Quest’ultimo punto è il più delicato, perché dipende da una valutazione molto soggettiva, basata su giudizi di valore molto personali. Ognuno considera il proprio diritto ad inquinare secondo le proprie convinzioni, o più prosaicamente, secondo i propri centri di interesse. Questo è il motivo per cui viaggiare in aereo è ben accettato, mentre è più probabile che il piacere di guidare venga giudicato stupido. Ma ancora una volta, non possiamo riutilizzare tutto questo patrimonio abbandonato di ex poligoni di tiro o aeroporti militari per restituirlo a un’attività molto meno rumorosa e inquinante?

L’aeroporto di Raron che ha ospitato la sparatoria federale del 2015 andrebbe bene

Un futuro lieto fine in cui tutti sarebbero vincitori?

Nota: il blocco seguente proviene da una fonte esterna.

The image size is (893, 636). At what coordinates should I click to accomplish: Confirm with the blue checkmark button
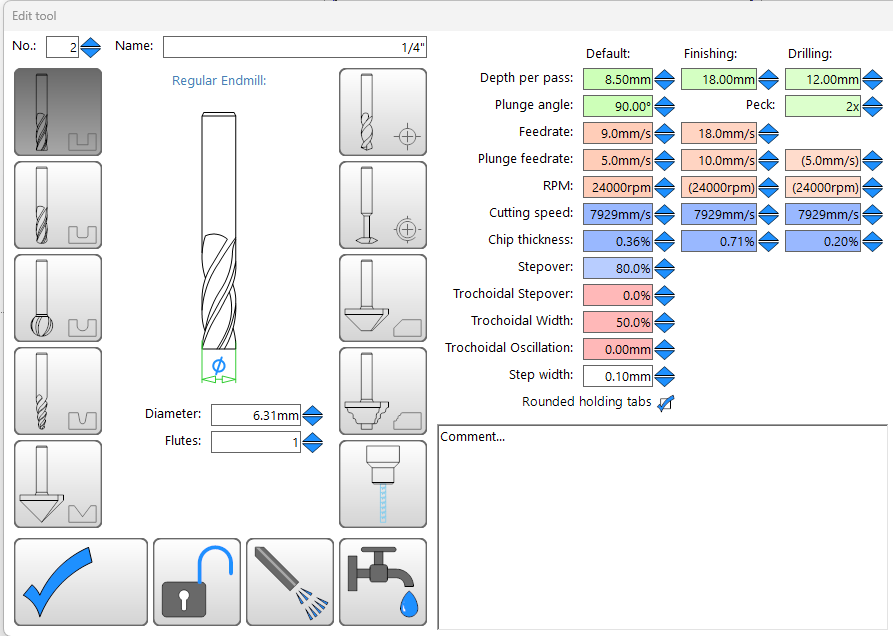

Quindi ora che la new wave ha vinto la sua causa capovolgendo il mercato automobilistico mondiale, imponendo ovunque la fata dell’elettricità (probabilmente per eccesso di fata verde), sarà finalmente possibile godersi un circuito ricreativo e sicuro?

 

Perché noi ci siamo. Nonostante le previsioni che si sono sempre rivelate sbagliate, la quota dell’elettrico finalmente decolla con 43.400 unità nel 2020, contro le 28.700 unità del 2019 e le 750 unità del 2018 (fonte: OFS). Il trend ora è chiaro, anche se la pendenza è ancora difficile da estrapolare. Tuttavia, la redditività di un circuito interamente dedicato all’energia elettrica sembra sempre più opportuna . L’unico investimento aggiuntivo prevedibile rispetto a un circuito europeo sarebbe l’acquisizione di caricabatterie veloci per consentire ai clienti di tornare a casa dopo una grande giornata di piacere di guida.Questo sogno sembra dunque divenire possibile , e spero di vedere presto apparire un nuovo alfiere che finalmente riuscirà!